If the euro’s initial value was set too low for Germany, thereby making its exports cheaper and its imports dearer, the euro’s value was set too high for the weaker member-states of the eurozone, making their exports dearer and their imports cheaper.
The level of the currency was set too high to allow these weaker economies to compete with the more high-powered German economic machine. German export industries came to dominate markets within Europe, especially in the eurozone, a currency advantage which also helped Germany into export markets outside Europe.
Germany’s export surpluses, about which Professor De Grauwe has written, were largely the creation of the currency advantage Germany gained from the euro, and those surpluses became the debts of its European trading partners.
The resulting imbalance in trade and payments outcomes eventually destabilised the eurozone.
Germany’s drive into other markets also played its part in disrupting the world economy, as did China’s — and, to a lesser extent, Japan’s — aggressive exporting to the United States.
The world’s biggest exporters used their surpluses to bankroll customers.
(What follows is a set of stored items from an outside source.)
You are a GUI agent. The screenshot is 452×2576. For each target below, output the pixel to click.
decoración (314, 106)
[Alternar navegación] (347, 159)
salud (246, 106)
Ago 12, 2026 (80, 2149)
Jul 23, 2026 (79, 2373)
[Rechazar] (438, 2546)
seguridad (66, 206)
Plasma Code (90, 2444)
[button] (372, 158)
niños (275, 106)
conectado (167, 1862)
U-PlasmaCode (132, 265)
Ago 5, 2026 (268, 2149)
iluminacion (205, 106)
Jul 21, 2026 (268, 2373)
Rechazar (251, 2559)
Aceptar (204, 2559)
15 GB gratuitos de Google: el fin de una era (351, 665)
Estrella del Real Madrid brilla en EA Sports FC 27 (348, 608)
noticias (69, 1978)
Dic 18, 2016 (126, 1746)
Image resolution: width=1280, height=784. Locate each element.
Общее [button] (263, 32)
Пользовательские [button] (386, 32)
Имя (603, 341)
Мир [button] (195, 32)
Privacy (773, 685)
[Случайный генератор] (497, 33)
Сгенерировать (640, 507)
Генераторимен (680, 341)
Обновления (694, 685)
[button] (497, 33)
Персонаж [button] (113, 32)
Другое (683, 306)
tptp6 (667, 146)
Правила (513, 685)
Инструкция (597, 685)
Economic growth came to depend on ever-expanding consumer debt. Worse still, the trade and payments system became hopelessly unbalanced as the world divided into two camps — exporters accumulating surpluses and importers racking up debt, both government and private.
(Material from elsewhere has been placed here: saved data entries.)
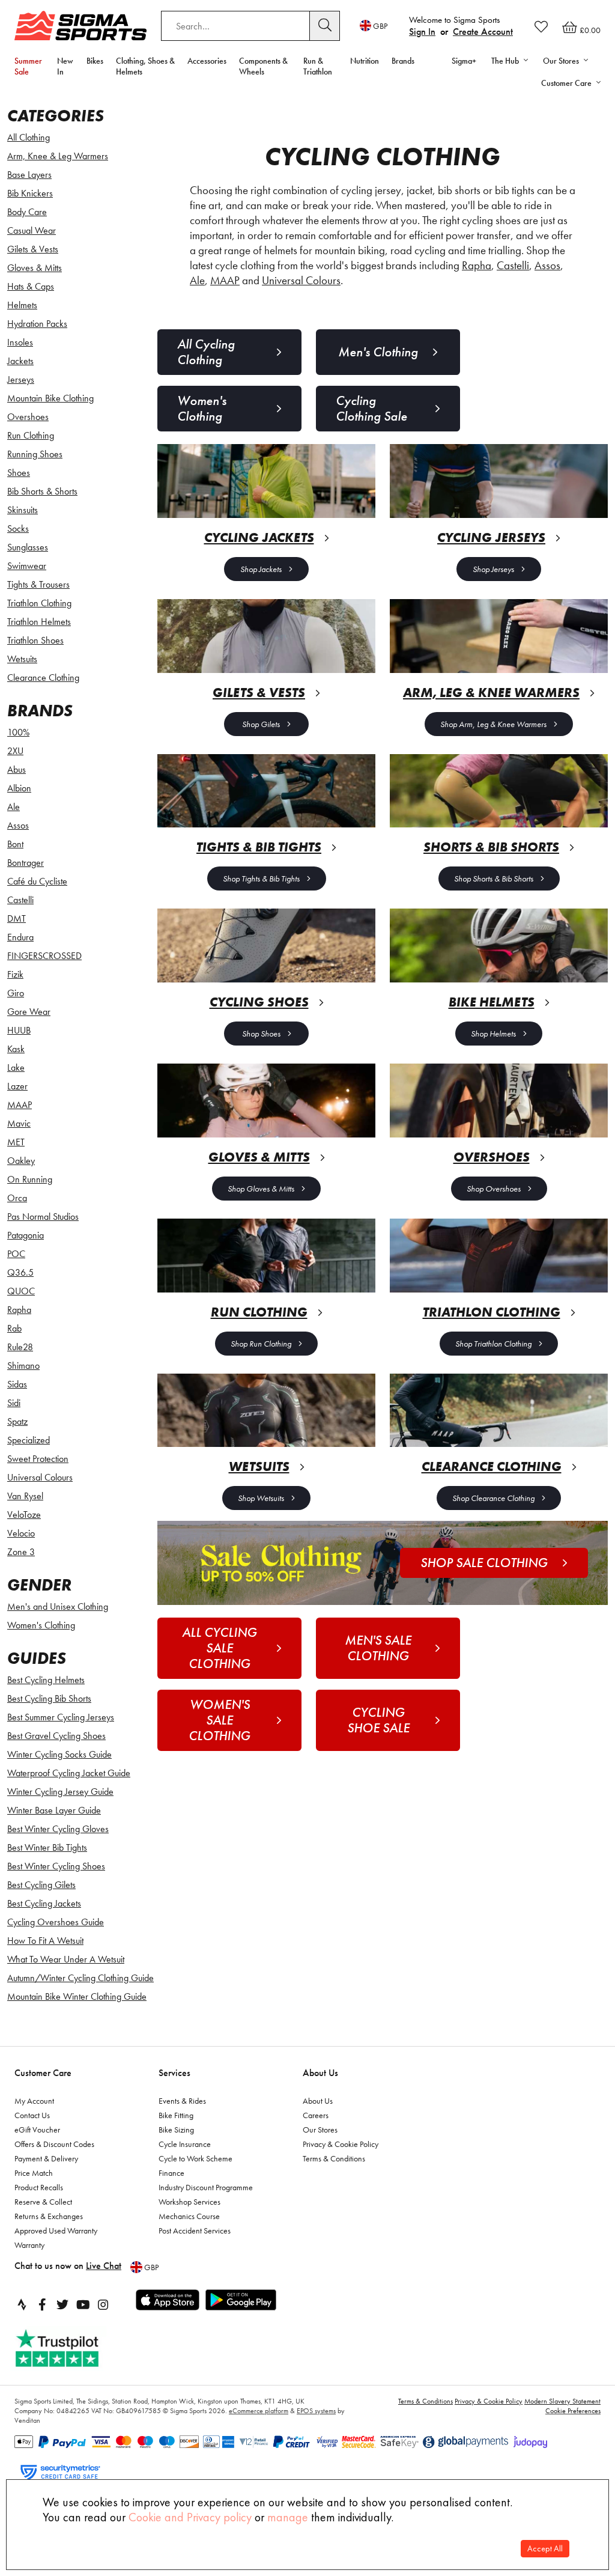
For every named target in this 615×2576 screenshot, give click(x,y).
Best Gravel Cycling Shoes (56, 1735)
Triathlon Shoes (35, 640)
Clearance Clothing (43, 677)
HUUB (19, 1030)
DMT (16, 918)
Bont (15, 844)
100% (18, 732)
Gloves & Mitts (34, 267)
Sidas (17, 1384)
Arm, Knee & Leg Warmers (57, 156)
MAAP (19, 1104)
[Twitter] (62, 2304)
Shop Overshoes (494, 1188)
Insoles (20, 342)
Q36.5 (20, 1272)
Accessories (206, 60)
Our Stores (320, 2129)
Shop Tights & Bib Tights (261, 878)
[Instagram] (103, 2304)
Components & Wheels (263, 66)
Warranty (29, 2245)
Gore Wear (28, 1011)
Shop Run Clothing (261, 1343)
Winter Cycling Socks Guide (59, 1754)
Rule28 (20, 1347)
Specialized (28, 1440)
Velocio (21, 1533)
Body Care (27, 212)
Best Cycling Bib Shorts (49, 1698)
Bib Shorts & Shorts (42, 491)
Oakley (21, 1160)
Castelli (20, 900)
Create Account (483, 31)
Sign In (422, 31)
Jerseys (20, 379)
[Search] (325, 26)
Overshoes (28, 416)
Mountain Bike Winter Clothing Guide (77, 1996)
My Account (34, 2100)
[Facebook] (42, 2304)
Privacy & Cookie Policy (340, 2144)
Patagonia (25, 1235)
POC (16, 1253)
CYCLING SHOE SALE (378, 1720)
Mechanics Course (189, 2216)
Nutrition (364, 60)
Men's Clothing (378, 352)
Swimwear (26, 565)
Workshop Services (189, 2201)
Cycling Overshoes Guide (55, 1922)
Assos (18, 825)
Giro (15, 993)
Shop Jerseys (493, 569)
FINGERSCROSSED (44, 955)
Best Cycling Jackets (44, 1903)
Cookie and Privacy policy (190, 2517)
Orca (17, 1198)
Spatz (17, 1421)
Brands (403, 60)
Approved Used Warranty (55, 2230)
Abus (16, 769)
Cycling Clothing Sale (371, 408)
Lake (16, 1067)
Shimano (23, 1365)
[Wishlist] (541, 26)
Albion (19, 788)
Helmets (22, 305)
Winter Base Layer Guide (54, 1810)
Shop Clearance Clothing (493, 1498)
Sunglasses (27, 547)
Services (174, 2072)
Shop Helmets (493, 1033)
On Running (29, 1179)
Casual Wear (31, 230)
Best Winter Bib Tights (47, 1847)
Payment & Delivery (46, 2158)
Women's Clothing (41, 1625)
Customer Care (42, 2072)
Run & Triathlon (317, 66)
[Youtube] (83, 2304)
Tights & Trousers (38, 584)
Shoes (18, 472)
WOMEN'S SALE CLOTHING (219, 1720)
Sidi (13, 1402)
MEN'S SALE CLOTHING (378, 1647)
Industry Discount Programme (206, 2187)
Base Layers (29, 174)
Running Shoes (34, 454)
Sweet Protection (37, 1458)
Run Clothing (30, 435)
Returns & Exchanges (48, 2216)
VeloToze (24, 1514)
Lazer (17, 1086)
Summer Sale (28, 66)
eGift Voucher (37, 2129)
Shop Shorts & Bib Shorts (493, 878)
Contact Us (32, 2115)
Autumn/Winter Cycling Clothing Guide (80, 1978)
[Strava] (21, 2304)
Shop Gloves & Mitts (261, 1188)
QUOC (21, 1291)
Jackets (20, 361)
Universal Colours (40, 1477)
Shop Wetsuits (261, 1498)
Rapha (19, 1309)
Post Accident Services (195, 2230)
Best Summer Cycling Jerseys (60, 1717)
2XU (15, 750)
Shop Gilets (261, 724)
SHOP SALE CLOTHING (484, 1562)
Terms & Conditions (334, 2158)
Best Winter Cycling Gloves (58, 1828)
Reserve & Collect (43, 2201)
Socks (18, 528)
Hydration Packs (37, 323)
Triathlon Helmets (39, 621)
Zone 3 (21, 1551)
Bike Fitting (176, 2115)
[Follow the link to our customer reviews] (70, 2348)
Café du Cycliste (37, 881)
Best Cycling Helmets (46, 1679)
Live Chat (103, 2265)
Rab (14, 1328)
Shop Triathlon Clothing (493, 1343)
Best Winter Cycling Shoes (56, 1866)
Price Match (33, 2172)
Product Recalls (38, 2187)
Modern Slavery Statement (562, 2401)
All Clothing (28, 137)
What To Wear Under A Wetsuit (65, 1959)
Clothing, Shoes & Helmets (145, 66)
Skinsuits (22, 510)
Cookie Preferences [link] (573, 2411)
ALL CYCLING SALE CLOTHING (219, 1648)
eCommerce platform (258, 2411)
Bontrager (25, 862)
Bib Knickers (30, 193)
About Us (320, 2072)
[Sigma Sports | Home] (80, 25)
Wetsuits (22, 659)
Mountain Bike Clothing (50, 398)
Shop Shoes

This major imbalance was the major contributing factor leading to the global financial crisis (GFC). Irresponsible bank-lending certainly played a part, as did the US subprime mortgage debacle. But these were really by-products of a dysfunctional trade and payments system.
Why did the system go so completely off the rails? And how did exports and imports become so completely unbalanced? The blame lies with the world’s switch to a hybrid system of exchange-rate management (after the collapse 40 years ago of the 1944 Bretton Woods agreement) and the deregulation of international capital flows.
Many importing countries, including Australia, allowed their currencies to float freely — entirely at the mercy of money markets driven less by trade than by speculation. Exporting countries which managed their currencies were able to create and maintain an export advantage.
In the process, we have passed from a world economy whose growth was fuelled by debt to one now paralysed by debt overhang. Creating a new, sustainable growth engine won’t be easy, and will certainly be painful.
A starting point should be to declare that the experiment with a hybrid system of some countries floating their currencies and others manipulating theirs is unworkable. However, an international agreement on something better is not a realistic alternative. Countries will be forced to go back to managed exchange rates, which cannot be achieved without re-regulating capital movements.
No country will find this distasteful corrective medicine more difficult to swallow than Australia. Influential commentators in both Australia’s major parties have been trained to believe implicitly in the merits of free-floating exchange rates — something the world does not practise consistently.
As this piece is being written, these commentators seem content to watch unconcerned as our economy sinks under the weight of an exchange rate overvalued by some 20 to 30 per cent.
What will it take for them to change their views? A starting point would be to stop listening to what the Reserve Bank of Australia and the Treasury say should be happening and face what’s really happening — that our dollar is not falling in line with falling commodity prices.
Colin Teese is a former deputy secretary of the Department of Trade.